全てのがんの早期診断目指す、シンガポールのバイオテック企業MiRXES

(シンガポール)

シンガポール発

2022年11月29日

2014年に創業のMiRXES(ミレクシス)は、血液中に含まれるマイクロRNAをバイオマーカ―(生物学的指標)として、胃がんなどがんの早期診断の検査キットを開発するシンガポールに本社を置くバイオテクノロジー企業だ。20201月には日本法人を立ち上げ、日本の病院や研究機関とも共同研究に取り組む。自らを「偶然の起業家」と呼ぶジョウ・リーハン(Zhou Lihan)創業者兼最高経営責任者(CEO)にインタビューした(インタビュー日:2022112日)。

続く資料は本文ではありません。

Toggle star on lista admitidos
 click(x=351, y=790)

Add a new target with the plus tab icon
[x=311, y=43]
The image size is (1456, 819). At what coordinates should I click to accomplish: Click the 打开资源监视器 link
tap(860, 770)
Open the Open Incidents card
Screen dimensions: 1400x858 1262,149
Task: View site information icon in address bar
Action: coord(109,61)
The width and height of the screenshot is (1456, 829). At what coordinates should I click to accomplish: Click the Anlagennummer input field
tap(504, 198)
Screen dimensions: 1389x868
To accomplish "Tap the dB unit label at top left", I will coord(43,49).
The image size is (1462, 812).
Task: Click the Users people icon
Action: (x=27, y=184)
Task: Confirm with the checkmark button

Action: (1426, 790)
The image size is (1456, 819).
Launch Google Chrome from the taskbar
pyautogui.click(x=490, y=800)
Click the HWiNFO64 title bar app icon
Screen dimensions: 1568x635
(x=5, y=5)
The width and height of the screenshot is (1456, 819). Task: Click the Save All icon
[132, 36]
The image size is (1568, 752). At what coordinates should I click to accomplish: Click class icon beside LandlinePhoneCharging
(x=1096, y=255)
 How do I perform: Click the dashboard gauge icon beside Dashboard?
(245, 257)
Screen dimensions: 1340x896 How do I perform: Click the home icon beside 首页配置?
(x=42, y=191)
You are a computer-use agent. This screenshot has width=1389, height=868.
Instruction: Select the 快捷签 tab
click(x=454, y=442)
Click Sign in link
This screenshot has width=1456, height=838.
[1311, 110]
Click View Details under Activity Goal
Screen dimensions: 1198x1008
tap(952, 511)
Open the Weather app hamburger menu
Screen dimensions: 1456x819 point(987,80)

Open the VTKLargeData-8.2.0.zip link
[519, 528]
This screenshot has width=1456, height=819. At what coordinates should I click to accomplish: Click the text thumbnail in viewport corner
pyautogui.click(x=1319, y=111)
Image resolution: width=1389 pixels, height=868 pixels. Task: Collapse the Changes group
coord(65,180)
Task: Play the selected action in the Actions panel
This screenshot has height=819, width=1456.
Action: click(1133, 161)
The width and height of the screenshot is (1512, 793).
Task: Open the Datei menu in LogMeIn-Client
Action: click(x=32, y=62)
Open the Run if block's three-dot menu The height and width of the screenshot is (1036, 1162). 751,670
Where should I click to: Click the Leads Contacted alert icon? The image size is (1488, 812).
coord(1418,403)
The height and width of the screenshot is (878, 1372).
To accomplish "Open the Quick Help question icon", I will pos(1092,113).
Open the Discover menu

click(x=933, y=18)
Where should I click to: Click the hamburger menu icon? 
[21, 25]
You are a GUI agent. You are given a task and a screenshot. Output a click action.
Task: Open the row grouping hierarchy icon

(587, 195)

写真 ジョウ・リーハン創業者兼CEO(ミレクシス提供)

ジョウ・リーハン創業者兼CEO(ミレクシス提供)

(問)起業のきっかけは。

(答)私はもともと、科学技術研究庁(Aスター)に所属していた科学者だった。血液中のマイクロRNAを用いて何ができるかという問いが起業の道のりの始まりだった。研究を通じて、マイクロRNAを用いて効率的にがんの早期診断に用いることができることがわかった。診断の遅れによる処置の遅れや、治療費の高額化、致死率の上昇という現状を早期診断によって変えられると思った。最初に早期診断の開発対象としたのは胃がんだ。日本は胃がん検査を実施した最初の国だ。しかし、日本以外の他の国々の多くは、日本のように内視鏡検査を全国で展開するインフラがない。血液検査によって胃がんの早期診断が可能という暫定的なデータを手に、2014年にAスターからスピンオフした。

(問)資金調達について。

(答)2018年にシリーズB4,000万ドルを調達し、その後、シリーズC8,700万ドルを調達した際には、米国やシンガポールのほか、香港、中国などの投資家から資金を調達した。これらマーケットは全て私たちが進出したいと計画する市場だ。今後、日本での事業拡大を計画しており、日本のベンチャーキャピタル(VC)やプライベートエクイティ(PE)ファンドからの資金調達を積極的に検討している。

(問)日本との共同研究を通じて目指すことは。

(答)シンガポールは日本と比べると、がん検診や早期診断で遅れていることは確かだ。シンガポールが分子技術(molecular technology)を用いて、いかに日本にキャッチアップできるか、そして、日本が分子技術を活用することで、さらにその医療技術の発展に貢献したい。全ての国で全てのがんを早期診断できるようにするのが理想だ。もちろん、課題はあると思うが、転換点にきていると思う。

(問)将来のビジョンについて。

(答)第1に、マイクロRNAの分野で世界1位になりたい。第2に、東南アジアではゲノム・プラットフォームを構築したい。集団ゲノミクスを用いて、必要と思われる人たちを絞り込み、血液検査でがんの早期診断を可能にして、適正な治療体制を構築したい。一方で、日本や米国、中国など成熟した主要マーケットでは、マイクロRNAによる早期診断でトップの地位を獲得したい。